[Stored records]
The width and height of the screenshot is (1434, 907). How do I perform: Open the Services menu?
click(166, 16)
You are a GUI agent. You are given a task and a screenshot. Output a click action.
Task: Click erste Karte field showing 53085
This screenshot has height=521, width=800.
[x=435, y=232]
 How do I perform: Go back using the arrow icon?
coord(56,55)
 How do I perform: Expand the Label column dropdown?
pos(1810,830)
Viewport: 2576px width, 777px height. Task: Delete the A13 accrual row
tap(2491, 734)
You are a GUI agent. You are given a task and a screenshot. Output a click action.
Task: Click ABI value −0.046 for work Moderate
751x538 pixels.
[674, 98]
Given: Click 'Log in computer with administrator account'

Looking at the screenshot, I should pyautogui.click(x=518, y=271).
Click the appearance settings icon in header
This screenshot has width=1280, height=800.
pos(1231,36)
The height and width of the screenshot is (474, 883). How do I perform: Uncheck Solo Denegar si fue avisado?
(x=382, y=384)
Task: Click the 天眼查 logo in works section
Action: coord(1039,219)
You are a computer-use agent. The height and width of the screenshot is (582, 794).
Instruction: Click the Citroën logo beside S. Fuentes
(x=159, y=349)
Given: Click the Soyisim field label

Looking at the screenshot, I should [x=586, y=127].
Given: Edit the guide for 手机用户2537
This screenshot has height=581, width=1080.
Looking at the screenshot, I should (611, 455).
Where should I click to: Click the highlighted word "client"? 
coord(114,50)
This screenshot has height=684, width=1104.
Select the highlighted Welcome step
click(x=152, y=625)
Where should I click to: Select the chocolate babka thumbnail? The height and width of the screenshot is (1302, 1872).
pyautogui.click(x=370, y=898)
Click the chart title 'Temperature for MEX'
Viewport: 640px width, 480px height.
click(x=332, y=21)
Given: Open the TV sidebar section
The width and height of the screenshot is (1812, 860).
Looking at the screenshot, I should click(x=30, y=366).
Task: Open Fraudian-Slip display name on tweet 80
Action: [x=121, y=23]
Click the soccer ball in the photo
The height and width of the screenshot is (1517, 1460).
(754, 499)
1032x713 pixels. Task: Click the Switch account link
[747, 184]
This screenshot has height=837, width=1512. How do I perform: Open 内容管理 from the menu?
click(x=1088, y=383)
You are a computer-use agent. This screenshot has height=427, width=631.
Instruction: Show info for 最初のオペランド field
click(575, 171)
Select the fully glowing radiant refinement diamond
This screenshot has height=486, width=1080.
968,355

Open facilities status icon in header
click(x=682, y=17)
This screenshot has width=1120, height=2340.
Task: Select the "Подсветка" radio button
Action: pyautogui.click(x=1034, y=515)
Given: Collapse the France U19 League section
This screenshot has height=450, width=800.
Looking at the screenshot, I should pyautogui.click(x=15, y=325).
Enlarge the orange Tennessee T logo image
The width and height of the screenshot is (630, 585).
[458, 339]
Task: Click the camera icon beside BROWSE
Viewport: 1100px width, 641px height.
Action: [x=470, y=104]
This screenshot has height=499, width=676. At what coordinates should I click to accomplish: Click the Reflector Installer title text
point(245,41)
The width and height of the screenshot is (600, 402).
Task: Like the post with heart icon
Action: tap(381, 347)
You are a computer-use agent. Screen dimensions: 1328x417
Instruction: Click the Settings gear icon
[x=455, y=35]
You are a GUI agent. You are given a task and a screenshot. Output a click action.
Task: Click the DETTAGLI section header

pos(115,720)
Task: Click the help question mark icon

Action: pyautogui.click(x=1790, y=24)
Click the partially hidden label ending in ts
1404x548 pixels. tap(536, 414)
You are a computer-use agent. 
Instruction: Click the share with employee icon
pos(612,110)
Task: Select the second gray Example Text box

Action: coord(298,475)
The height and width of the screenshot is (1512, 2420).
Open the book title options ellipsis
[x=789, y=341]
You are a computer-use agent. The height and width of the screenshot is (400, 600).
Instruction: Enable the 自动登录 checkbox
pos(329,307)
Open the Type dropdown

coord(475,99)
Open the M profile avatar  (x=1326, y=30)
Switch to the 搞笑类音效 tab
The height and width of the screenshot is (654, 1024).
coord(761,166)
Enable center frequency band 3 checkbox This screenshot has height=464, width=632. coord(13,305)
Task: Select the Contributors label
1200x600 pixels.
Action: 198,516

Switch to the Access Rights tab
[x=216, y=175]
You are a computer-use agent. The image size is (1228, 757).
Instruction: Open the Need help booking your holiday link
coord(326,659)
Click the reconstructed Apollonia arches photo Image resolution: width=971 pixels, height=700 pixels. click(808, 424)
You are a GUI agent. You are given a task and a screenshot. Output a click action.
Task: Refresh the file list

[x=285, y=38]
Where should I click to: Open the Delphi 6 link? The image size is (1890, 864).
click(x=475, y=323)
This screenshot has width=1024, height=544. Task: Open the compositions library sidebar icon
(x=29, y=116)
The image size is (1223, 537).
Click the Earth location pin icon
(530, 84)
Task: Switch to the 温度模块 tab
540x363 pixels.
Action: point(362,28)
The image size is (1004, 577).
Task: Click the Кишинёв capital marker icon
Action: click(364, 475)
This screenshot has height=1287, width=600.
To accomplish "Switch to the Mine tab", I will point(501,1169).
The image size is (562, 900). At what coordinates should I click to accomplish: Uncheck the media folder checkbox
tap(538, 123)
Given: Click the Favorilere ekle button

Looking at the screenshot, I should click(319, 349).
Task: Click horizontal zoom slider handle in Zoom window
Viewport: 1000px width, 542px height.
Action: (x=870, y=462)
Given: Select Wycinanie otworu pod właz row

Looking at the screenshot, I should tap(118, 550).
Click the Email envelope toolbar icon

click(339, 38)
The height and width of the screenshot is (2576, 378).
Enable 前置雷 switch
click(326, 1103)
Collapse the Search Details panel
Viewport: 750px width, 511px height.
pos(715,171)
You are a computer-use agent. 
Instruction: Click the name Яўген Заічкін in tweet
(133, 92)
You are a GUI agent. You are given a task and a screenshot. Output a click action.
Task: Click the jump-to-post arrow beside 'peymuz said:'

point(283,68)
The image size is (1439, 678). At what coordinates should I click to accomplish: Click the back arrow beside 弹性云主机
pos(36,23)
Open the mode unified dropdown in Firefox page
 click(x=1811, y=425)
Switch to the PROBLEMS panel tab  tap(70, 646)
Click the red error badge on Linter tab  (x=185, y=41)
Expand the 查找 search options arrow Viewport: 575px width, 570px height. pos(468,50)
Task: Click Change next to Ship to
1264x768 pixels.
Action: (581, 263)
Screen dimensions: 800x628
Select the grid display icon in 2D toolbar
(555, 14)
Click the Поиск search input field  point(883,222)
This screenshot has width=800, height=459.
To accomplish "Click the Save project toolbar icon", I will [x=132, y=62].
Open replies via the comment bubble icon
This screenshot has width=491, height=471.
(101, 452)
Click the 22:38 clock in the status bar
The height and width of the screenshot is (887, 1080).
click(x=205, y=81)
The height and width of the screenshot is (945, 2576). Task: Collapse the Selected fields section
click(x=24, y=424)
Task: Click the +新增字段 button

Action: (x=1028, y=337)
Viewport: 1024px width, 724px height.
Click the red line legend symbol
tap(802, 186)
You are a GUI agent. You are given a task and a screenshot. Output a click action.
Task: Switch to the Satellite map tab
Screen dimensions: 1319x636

Work to be completed:
Copy each line above that contains the word "will".

Task result:
To accomplish "Switch to the Mine tab", I will point(501,1169).
To accomplish "Click the Save project toolbar icon", I will [x=132, y=62].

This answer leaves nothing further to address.